Union Elementary School kindergartners had the highest reading score in the county at 509. Fifty-nine UES students took the exam this fall.
Newton Elementary School kindergartners had a scale score average of 483 with 98 taking the exam.
Newton County Elementary School students had a scare score average of 473 with 132 students taking the exam.
UES improved on last fall’s average score when 20 students had a scale score average of 445. Newton County and Newton kindergartners did not take the fall assessment in 2016.
Students scoring in the 300-487 range are classified as early emergent readers meaning the student is beginning to understand that printed text has meaning. The student is also learning that reading involves printed words and sentences, and that print flows from left to right and from the top to the bottom of the page. The student is also beginning to identify colors, shapes, numbers, and letters.

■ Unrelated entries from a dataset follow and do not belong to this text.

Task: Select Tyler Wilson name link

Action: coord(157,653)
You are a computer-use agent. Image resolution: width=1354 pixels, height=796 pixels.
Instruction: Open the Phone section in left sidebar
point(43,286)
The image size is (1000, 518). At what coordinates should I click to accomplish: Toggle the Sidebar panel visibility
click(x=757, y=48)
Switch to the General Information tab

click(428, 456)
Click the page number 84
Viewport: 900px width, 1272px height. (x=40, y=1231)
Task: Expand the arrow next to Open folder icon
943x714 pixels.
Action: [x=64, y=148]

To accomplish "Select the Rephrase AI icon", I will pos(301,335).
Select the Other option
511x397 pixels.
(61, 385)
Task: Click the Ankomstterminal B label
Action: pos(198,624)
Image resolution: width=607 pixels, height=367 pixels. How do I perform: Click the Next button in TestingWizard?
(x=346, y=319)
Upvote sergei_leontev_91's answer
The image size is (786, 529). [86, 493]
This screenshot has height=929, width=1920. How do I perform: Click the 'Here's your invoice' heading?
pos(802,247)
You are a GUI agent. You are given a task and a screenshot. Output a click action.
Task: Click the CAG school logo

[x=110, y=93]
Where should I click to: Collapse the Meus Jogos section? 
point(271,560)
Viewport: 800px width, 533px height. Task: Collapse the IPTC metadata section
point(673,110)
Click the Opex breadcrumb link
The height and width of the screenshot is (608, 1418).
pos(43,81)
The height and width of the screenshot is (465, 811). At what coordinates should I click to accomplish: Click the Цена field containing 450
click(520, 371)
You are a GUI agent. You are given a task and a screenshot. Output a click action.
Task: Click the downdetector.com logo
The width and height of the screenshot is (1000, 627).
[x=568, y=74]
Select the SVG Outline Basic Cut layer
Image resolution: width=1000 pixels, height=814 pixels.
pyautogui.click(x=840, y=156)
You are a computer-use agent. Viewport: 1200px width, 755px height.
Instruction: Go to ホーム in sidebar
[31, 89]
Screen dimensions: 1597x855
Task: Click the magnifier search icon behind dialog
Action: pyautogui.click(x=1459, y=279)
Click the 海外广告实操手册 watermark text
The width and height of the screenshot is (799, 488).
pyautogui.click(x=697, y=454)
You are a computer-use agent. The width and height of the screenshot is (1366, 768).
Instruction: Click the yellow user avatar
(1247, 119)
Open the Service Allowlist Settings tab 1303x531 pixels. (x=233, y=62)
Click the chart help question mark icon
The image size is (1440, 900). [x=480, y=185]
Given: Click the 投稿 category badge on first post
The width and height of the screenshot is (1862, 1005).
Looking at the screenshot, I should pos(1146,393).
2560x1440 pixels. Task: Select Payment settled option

Students scoring in the 488-674 range are classified as late emergent readers, meaning the student can identify most of the letters of the alphabet and can match most of the letters to their sounds. The student is also beginning to “read” picture books and familiar words around the home. Through repeated reading of favorite books with an adult, students at this stage are building their vocabularies, listening skills and understandings of print.
The Kindergarten Readiness Assessment evaluates early literacy skills such as the ability to recognize letters and match letters to their sounds and a student’s recognition that print flows from left to right.
Mississippi started testing incoming kindergarteners at the start of the school year in 2014. Though the test continues to show the majority of kindergarteners start school unprepared, students are showing incremental improvements.
Statewide, the percentage of students scoring kindergarten-ready has increased from 34.6 percent in 2014 to 36.9 percent in 2017. Students scoring below the target score has dropped from 65.4 in 2014 to 63.1 in 2017.
Roughly half of Mississippi school districts offered pre-K in 2016-17.
Statewide, the average score on the fall 2017 Kindergarten Readiness Assessment was 503. Only 20 of the state’s 144 school districts demonstrated an average score of 530 or above. Nine of those 20 districts have invested in pre-K through the Early Learning Collaborative program.
The assessment is given again to kindergartners in the spring.